Exploration of the binding of benzimidazole-biphenyl derivatives to hemoglobin using docking and molecular dynamics simulation

Abstract

In this study, the binding of hemoglobin (Hb) with three benzimidazole-biphenyl derivatives (telmisartan (TST), candesartan (CST), and DB921) is investigated by molecular docking, molecular dynamics (MD) simulation, and binding free energy calculation. Results demonstrate that the three drugs locate in the cavities formed by α 1, α 2, and β 2 subunits. The average gyration radii are estimated and consistent with available experimental results. The binding free energies suggest that the binding site of CST/Hb is more stable than those of TST/Hb and DB921/Hb.

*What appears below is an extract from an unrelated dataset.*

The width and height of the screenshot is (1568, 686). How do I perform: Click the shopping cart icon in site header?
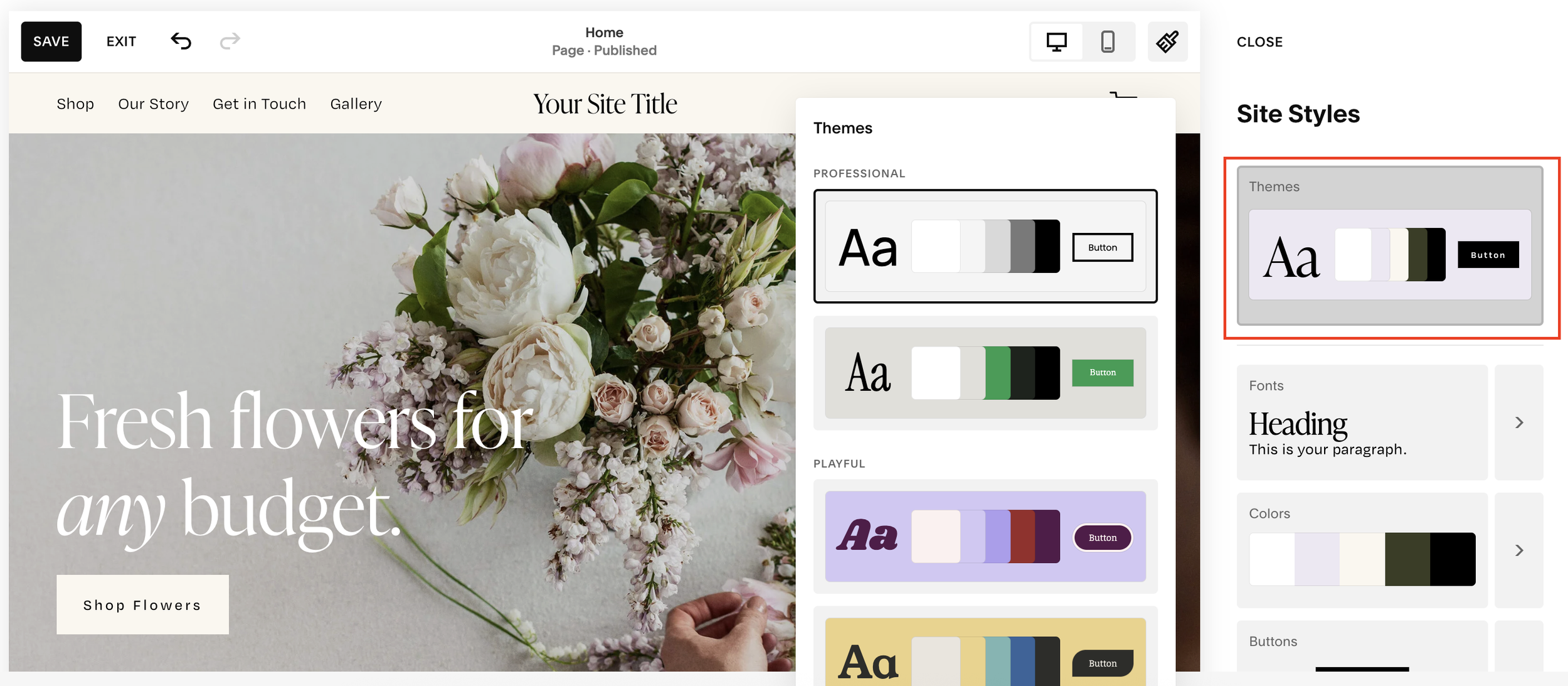point(1122,100)
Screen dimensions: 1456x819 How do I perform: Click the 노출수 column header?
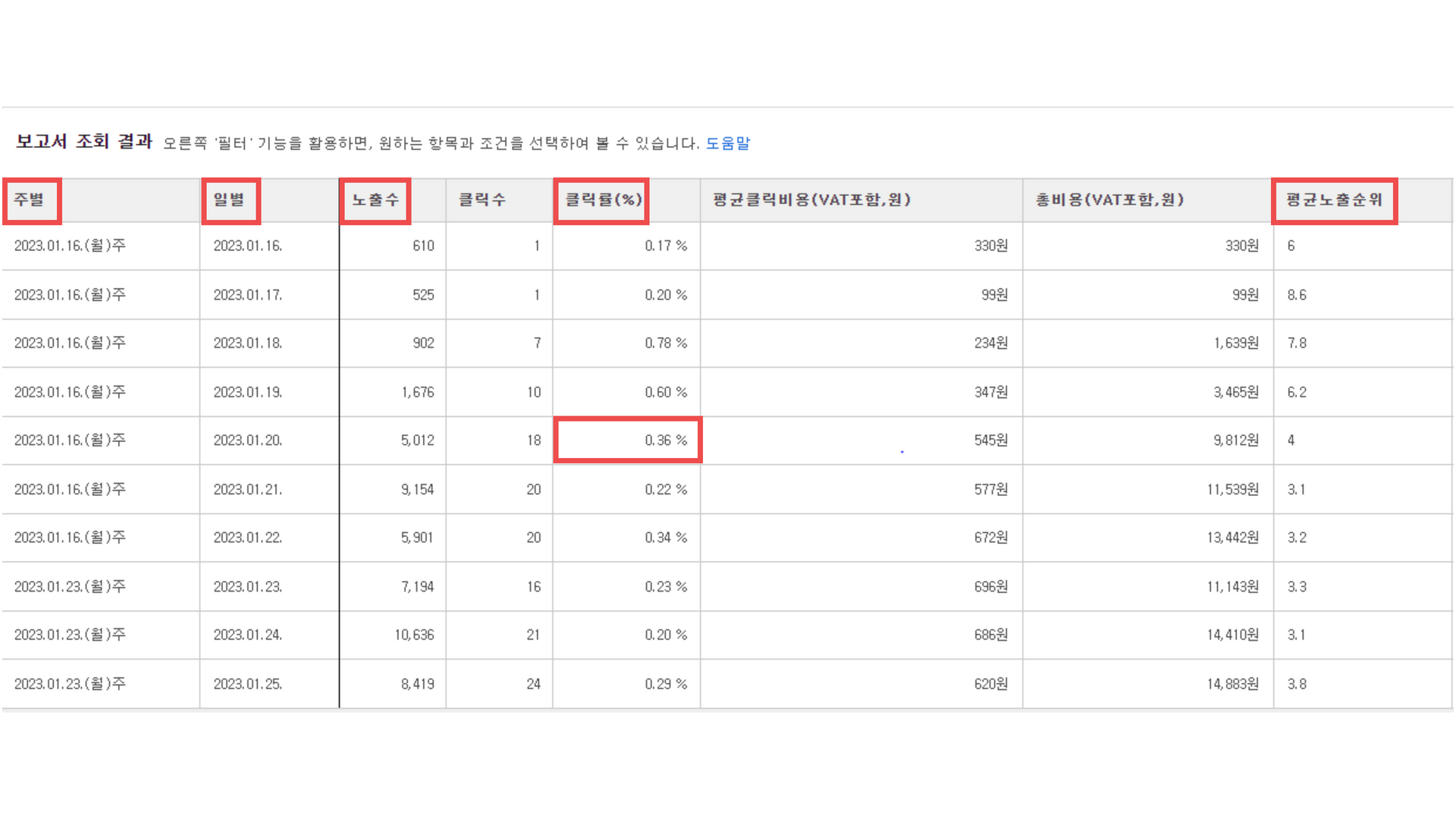tap(375, 200)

The energy decomposition analysis is performed and reveals that the electrostatic interactions play an important role in the stabilization of the binding site of CST/Hb or DB921/Hb while the van der Waals interactions contribute largely to stabilization of the binding site of TST/Hb. The key residues stabilizing the binding sites of TST/Hb, CST/Hb, and DB921/Hb are identified based on the residue decomposition analysis. The probability densities of salt bridge distances demonstrate that there still exist the four salt bridges between α 1 and α 2 subunits of Hb in presence of these drugs.